All in all things were going very well. I couldn’t have been happier. Well actually I could. Well, truth be told, I wasn’t happy at all. I was fucking miserable. My first ever Christmas without her was looming. I was dreading it. I told Ruth one titanic thing was missing in my life. ‘Kids?’ she said. ‘No – Gina!’ I said. She made a point of cooking Christmas dinner. I offered.
‘I’m thinking of something more substantial than Pot Noodles,’ she said. Since I told her I loved her she seemed to be taking certain liberties, but I couldn’t take it back because it was true.
‘Fair enough, but don’t go all sanctimonious about it. And another thing – no poultry. I’ve shaken hands with enough wishbones from the arse up to last me a lifetime.’
So she made a pot roast. And we sat, the two of us, upstairs, at a table she laid out in the living room, some collapsible Formica thing she’d rescued from a canteen clear out. It sat four, and you could see the four placings where the veneer had been worn out by countless plates and elbows and cutlery, like rocks rubbed out by geology. So we sit across from one another, beside the two ghost settings. And suddenly I get this vision of what it would have been like, five years from now, if she hadn’t died and she hadn’t left. The four of us round the table. Laughing. A little girl with her mum and two aunties who love her to distraction, confident as the focus of all that feeling, sitting with her own special paper hat. And a big tear plopped off the end of my nose into the gravy. And I was just about to say ‘I can’t do this’ and get up from the table when I realised that would have been selfish. She was going through this too.
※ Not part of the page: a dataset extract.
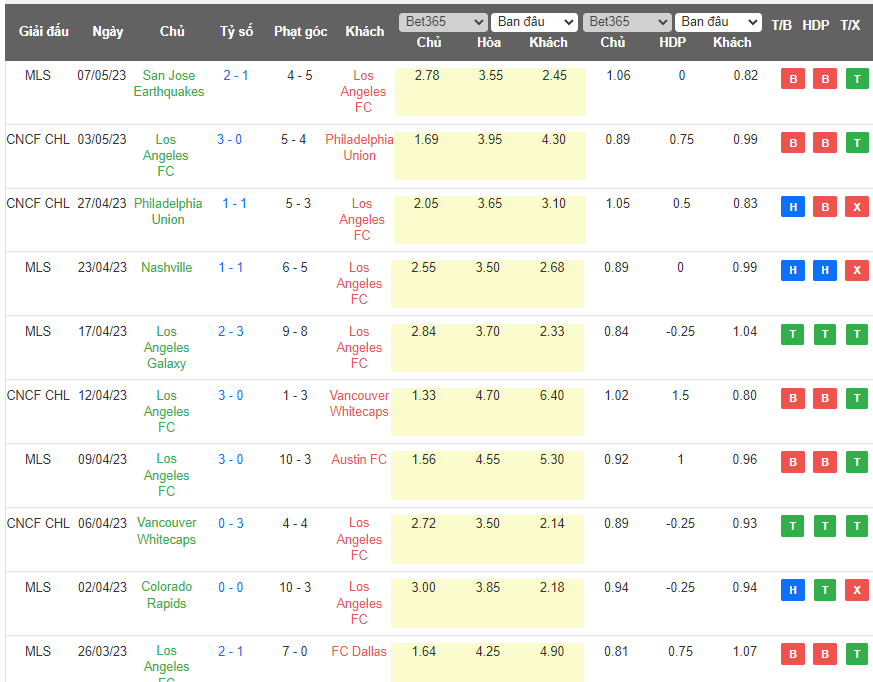This screenshot has height=682, width=873.
Task: Click green T badge in T/X column, FC Dallas row
Action: point(856,654)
This was her way of coping, the way mine was to paste some slap on and go out for a knees up. And she had made this effort. She leaned across and rubbed my hand and said ‘Eat up’ and I said ‘Merry Christmas’ and we pulled two crackers and put the hats on and read the jokes and she put on a CD, Dean Martin’s Christmas Extravaganza or something. We were halfway through Have Yourself A Merry Little Christmas, that I must have heard a million times without listening when, for the first time, I actually pay attention to the words. He croons out ‘Faithful friends who are dear to us, gather near to us once more’. I smile across at her but I swear to God I felt like one of those chickens, that some gigantic hand had just taken a hold of my insides and pulled them out.